What you should do ->
What is needed is a copy of each line in the listing that contains "agent".

Dataset excerpts ->

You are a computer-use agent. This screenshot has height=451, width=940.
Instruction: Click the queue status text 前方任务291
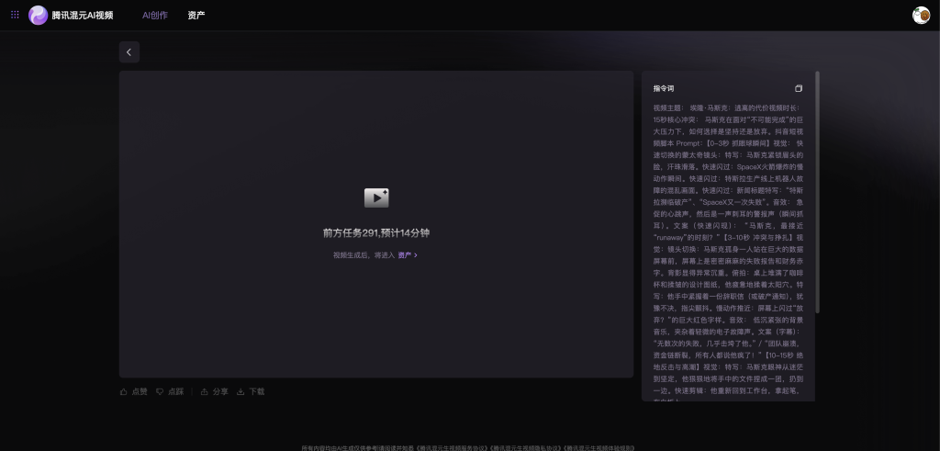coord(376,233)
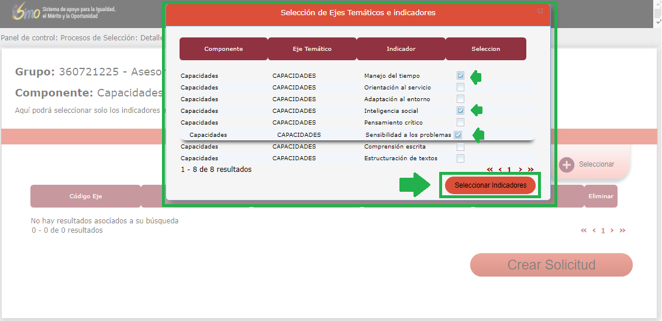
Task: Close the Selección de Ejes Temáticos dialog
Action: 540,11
==
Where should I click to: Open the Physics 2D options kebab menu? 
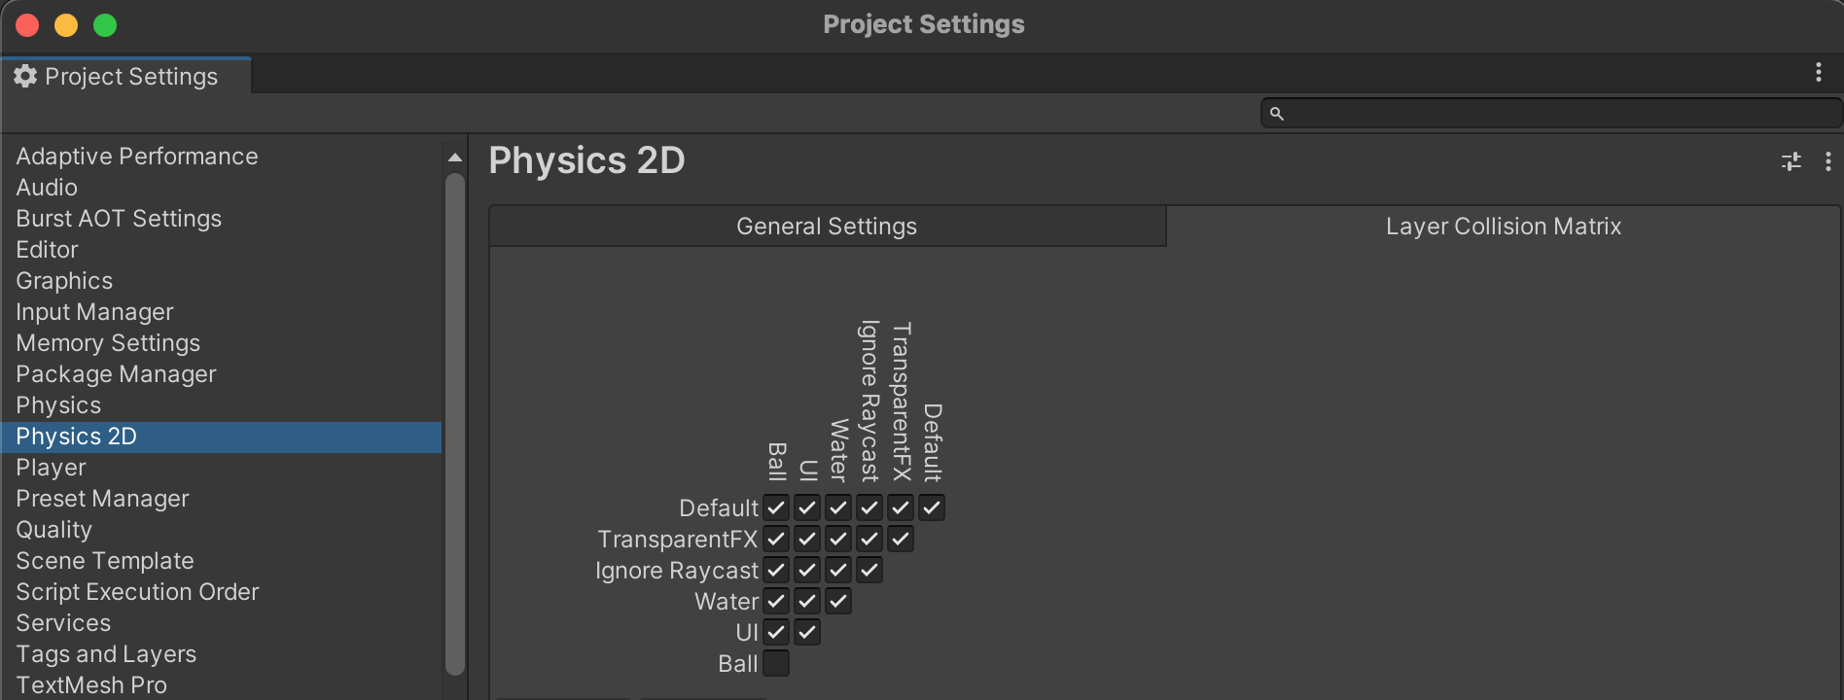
--
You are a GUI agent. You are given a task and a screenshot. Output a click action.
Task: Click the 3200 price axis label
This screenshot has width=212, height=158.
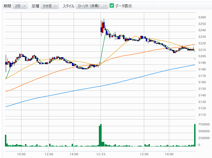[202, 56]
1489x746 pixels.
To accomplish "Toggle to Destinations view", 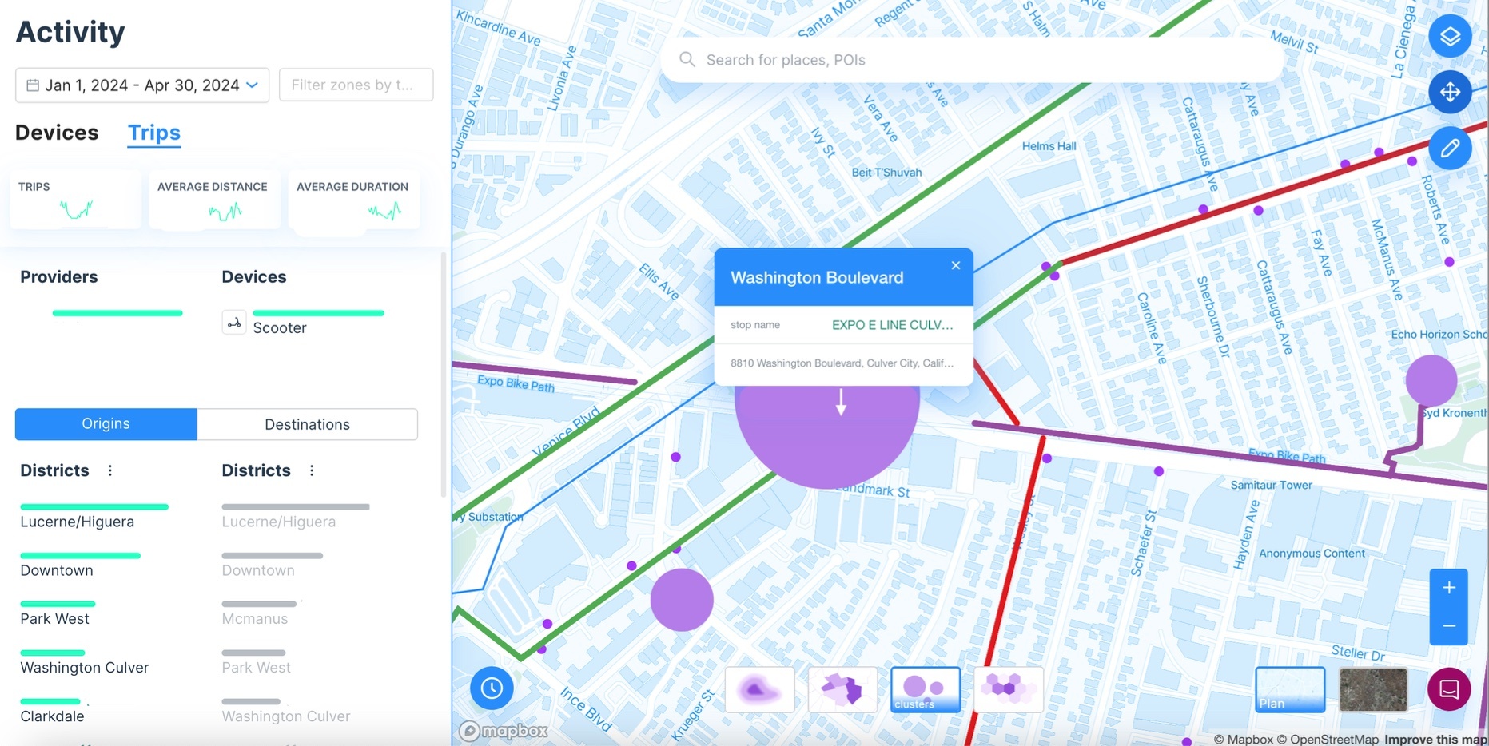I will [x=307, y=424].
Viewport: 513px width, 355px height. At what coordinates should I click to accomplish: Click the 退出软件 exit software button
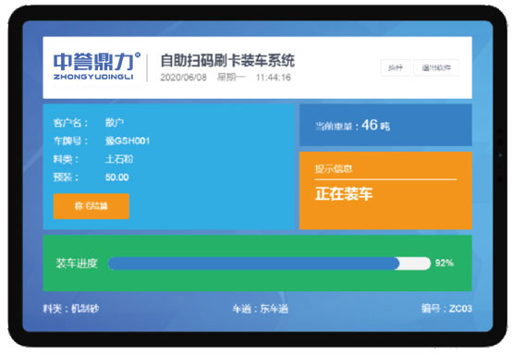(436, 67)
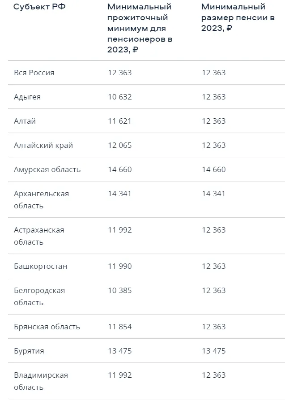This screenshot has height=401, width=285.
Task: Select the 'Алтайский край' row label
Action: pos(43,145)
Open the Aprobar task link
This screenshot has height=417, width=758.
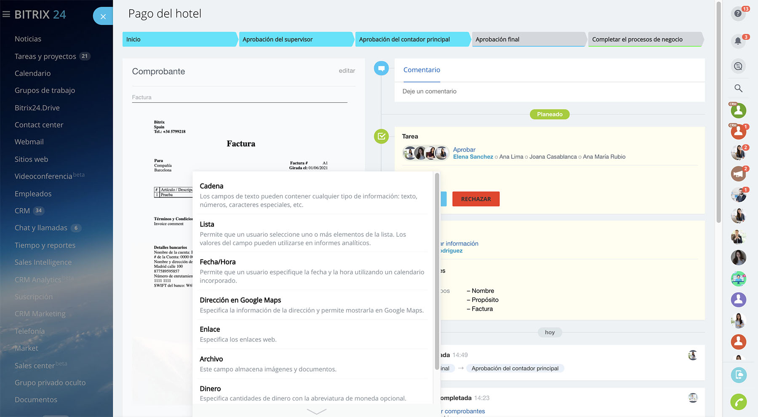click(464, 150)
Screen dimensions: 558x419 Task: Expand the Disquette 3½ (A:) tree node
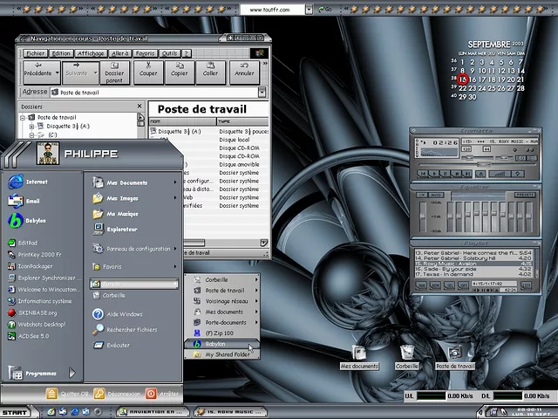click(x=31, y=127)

Solution for this problem ->
You are a computer-use agent. This screenshot has height=451, width=940.
You are a GUI agent. You are given a task and a screenshot. Output a click action.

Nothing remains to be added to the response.